Lee Rannals for redOrbit.com – Your Universe Online
Researchers at the University of Miami have confirmed that rising sea levels are threatening the Florida Everglades’ freshwater plants.
Life inside the Everglades depends on the fresh water that flows south from Lake Okeechobee. Both plants and animals alike could face devastation if salt water began to intrude on this community.
The team used satellite imagery from 2001 to 2010 over the southeastern Everglades in an area called Taylor Slough. The satellite imagery confirmed long-term trends of mangrove expansion and aggressive habitat loss near the shore. This trend is related to salt water intrusion caused by sea-level rise and water management practices, according to the new study.
“I was very surprised at how well the results matched our understanding of long-term trends and field data. Normally, we don’t see such clear patterns,” said Douglas Fuller, principal investigator of the study published in the journal Wetlands.
The team found large patches of vegetation loss closer to the coast, about 2.5 miles from the shoreline, in and around a vegetative band of low productivity that has been shifting inland over the past 70 years.
“Less salt-tolerant plants like the sawgrass, spike rush, and tropical hardwood hammocks are retreating. At the same time, salt-loving mangroves continue to extend inland,” according to Fuller, professor of Geography and Regional studies in the College of Arts and Sciences at the University of Miami.

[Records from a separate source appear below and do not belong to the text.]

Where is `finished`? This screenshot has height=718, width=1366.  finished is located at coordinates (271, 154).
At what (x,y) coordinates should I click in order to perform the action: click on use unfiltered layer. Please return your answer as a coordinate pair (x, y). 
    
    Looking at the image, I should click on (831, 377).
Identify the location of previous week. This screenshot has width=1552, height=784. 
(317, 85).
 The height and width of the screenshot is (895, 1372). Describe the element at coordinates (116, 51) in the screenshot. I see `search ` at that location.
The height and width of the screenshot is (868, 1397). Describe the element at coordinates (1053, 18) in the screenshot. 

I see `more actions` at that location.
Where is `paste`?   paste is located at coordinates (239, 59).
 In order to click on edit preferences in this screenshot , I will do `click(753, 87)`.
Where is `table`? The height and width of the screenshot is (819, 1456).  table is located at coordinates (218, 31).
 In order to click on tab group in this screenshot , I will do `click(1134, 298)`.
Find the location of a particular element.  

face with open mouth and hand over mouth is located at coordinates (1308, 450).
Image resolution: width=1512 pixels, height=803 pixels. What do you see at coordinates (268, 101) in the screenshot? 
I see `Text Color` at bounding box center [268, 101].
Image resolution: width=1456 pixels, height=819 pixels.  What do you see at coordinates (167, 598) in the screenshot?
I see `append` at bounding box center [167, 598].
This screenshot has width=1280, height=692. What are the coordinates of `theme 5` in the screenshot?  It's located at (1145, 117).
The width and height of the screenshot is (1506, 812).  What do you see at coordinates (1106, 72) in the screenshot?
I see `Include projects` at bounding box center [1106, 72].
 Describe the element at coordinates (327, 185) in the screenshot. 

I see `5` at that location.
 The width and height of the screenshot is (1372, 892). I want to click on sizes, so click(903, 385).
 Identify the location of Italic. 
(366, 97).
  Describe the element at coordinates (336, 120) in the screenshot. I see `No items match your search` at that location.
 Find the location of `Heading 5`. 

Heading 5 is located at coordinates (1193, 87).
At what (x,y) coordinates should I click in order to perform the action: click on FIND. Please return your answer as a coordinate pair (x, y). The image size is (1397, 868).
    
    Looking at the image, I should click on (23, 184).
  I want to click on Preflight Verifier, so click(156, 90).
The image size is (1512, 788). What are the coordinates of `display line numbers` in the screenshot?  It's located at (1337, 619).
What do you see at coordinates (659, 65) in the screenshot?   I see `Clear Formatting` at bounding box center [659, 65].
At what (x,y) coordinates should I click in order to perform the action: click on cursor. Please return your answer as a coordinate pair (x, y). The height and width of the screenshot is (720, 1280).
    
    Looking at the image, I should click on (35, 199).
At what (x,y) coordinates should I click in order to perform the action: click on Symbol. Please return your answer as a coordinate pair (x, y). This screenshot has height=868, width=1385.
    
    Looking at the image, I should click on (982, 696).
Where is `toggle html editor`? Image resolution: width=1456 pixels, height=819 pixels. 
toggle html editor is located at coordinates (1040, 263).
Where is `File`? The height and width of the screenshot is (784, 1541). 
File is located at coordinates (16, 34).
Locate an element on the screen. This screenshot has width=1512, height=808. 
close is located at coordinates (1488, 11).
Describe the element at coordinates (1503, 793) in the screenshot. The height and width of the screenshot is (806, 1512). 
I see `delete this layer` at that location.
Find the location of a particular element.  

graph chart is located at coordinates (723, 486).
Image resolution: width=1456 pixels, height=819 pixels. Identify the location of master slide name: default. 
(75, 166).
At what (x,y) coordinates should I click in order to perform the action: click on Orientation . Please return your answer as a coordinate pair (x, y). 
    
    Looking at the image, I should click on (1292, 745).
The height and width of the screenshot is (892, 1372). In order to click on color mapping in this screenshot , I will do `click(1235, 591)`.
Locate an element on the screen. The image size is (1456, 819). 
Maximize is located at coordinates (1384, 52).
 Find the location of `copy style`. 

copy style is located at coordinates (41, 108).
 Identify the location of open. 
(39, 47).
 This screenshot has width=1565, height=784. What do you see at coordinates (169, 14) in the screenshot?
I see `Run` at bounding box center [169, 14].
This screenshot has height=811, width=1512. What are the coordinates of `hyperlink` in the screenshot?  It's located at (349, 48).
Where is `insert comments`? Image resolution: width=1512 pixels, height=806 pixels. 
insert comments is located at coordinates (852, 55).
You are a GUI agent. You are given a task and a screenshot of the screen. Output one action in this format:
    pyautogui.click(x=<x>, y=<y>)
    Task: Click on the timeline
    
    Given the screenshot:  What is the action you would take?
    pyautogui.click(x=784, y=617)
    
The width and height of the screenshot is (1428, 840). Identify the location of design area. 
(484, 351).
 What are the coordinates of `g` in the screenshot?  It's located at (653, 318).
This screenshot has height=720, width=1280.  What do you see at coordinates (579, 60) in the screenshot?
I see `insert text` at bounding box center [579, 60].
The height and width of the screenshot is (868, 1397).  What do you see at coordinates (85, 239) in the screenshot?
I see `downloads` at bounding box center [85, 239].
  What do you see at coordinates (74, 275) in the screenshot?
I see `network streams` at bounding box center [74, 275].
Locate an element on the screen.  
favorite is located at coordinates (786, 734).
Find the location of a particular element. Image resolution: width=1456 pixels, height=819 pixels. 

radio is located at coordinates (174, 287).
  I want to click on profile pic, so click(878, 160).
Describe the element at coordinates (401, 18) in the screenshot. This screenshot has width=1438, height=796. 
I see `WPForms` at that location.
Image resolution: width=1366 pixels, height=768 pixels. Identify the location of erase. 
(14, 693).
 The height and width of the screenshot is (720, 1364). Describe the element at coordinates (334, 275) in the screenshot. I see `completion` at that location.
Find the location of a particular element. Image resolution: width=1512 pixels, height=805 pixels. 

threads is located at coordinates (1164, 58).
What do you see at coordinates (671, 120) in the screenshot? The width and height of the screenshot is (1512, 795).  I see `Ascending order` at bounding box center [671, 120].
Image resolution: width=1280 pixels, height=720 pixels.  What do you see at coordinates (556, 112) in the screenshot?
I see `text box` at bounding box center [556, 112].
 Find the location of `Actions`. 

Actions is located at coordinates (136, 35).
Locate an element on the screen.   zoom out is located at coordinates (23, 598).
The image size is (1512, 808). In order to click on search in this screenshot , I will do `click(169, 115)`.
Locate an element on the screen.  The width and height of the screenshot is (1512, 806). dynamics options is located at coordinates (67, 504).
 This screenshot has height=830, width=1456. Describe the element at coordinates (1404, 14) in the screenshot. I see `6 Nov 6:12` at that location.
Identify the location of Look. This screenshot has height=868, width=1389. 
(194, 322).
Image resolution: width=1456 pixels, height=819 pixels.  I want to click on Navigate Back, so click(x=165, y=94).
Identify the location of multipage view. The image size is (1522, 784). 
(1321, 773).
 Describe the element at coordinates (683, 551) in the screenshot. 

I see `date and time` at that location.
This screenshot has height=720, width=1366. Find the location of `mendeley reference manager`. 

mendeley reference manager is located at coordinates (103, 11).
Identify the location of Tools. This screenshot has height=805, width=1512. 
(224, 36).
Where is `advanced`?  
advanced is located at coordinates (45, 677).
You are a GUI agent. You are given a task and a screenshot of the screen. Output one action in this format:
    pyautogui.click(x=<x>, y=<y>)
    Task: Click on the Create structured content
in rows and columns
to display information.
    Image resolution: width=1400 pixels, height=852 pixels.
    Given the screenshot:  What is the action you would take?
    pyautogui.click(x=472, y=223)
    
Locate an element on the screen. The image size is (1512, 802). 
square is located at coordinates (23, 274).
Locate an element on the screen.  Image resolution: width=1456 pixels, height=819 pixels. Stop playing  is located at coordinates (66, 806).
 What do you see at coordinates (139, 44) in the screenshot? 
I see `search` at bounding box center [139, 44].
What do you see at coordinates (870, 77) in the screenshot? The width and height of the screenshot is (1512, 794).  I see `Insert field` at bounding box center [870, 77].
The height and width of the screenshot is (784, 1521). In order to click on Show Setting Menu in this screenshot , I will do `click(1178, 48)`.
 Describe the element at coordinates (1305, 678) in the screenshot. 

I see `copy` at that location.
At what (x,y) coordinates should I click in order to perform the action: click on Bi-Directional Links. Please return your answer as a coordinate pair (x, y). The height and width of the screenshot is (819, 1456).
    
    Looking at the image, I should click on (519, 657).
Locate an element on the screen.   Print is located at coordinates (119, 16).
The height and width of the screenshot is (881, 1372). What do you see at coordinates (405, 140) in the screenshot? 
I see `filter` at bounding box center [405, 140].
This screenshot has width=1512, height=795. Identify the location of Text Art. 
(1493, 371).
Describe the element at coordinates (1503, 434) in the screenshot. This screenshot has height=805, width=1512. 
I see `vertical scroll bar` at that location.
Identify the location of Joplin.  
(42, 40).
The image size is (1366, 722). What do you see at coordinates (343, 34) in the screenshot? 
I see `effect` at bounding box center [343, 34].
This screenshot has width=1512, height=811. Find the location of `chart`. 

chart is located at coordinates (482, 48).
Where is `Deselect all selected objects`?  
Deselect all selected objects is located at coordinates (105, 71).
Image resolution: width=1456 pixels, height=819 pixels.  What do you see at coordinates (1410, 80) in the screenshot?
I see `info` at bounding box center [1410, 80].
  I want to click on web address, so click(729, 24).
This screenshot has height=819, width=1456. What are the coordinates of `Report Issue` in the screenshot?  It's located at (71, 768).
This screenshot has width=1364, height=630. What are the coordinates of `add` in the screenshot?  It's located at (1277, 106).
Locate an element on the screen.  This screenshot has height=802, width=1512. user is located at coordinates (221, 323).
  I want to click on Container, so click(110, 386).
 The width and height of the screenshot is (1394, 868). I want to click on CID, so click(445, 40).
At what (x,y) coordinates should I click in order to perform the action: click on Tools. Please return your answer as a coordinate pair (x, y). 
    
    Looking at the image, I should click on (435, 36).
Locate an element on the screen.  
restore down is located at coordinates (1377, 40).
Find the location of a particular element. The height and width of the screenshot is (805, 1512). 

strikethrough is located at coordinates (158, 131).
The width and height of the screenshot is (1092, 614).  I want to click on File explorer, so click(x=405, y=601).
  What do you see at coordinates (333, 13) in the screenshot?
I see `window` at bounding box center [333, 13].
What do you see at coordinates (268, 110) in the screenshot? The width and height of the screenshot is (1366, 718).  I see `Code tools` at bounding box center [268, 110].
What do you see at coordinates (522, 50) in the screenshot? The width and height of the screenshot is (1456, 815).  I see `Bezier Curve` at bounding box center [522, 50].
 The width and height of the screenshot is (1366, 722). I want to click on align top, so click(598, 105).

The Comprehensive Everglades Restoration Plan may help to offset some of the changes being caused by future salt water intrusion, but Fuller says that this restoration may not suffice if seal-level rise continues to accelerate.
Taylor Slough is the second largest flow-way for surface water in the Everglades and stretches about 18 miles along the eastern boundary of Everglades National Park. Fuller said the methods used in the study helped the scientists to assess the trends, unlike past research that was limited to plot-level studies.
“These field studies, which provide confirmation of the satellite-based results, involved clipping and weighing plants found in sawgrass prairies and are part of a long-term effort to understand the dynamics of the ecosystems in the Everglades,” Fuller said.
The team would like to apply the methods used in their study to other coastal wetland areas that are similarly being threatened by sea-level rise.